You really aren't allowed to use "various" when it comes to the Sec 351 computation; that requires a lot-by-lot calculation as only GAINS are allowed, not losses.  So while you do have a gain on each of the 3 "lots" you listed, you might be netting some losses in there to come to that gain.  Too, for each lot where you do have a gain you report the lesser of the cash received or the "actual" gain on that lot using the cash plus stock received as the "proceeds".  That said I've frequently advised people who have years and years of dividend reinvestments to pull together a year's worth of reinvestments as one lot, just to cut down on the work involved and under the assumption that's "close enough."

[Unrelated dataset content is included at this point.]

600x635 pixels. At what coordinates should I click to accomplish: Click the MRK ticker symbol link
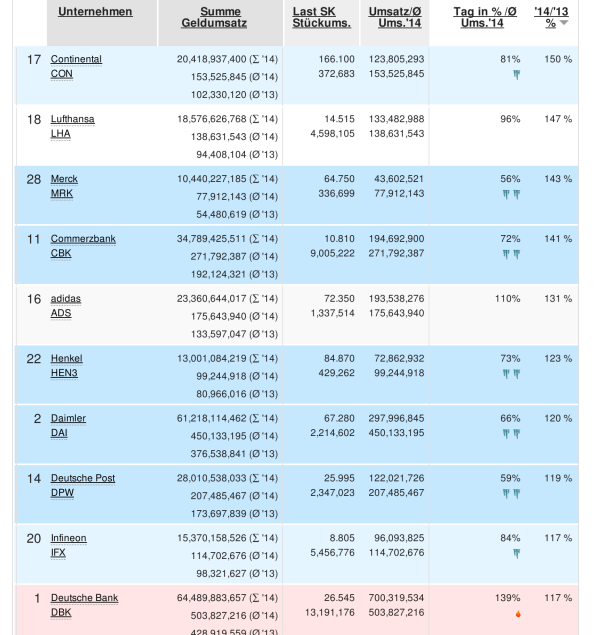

Look at your actual per share basis in the detail of your lots making up the 3 "lots" you've listed.  If any lot has a per share basis of above $29.31 you have a loss on that lot and you need to pull it out.  Any lots with per share basis between $6.07 and $29.30 will have a real gain that's less that the $20.17 per share used in the Sec 351 calculation.  Any lots with a per share basis of $6.06 or less will use the $20.17 per share as the gain figure.  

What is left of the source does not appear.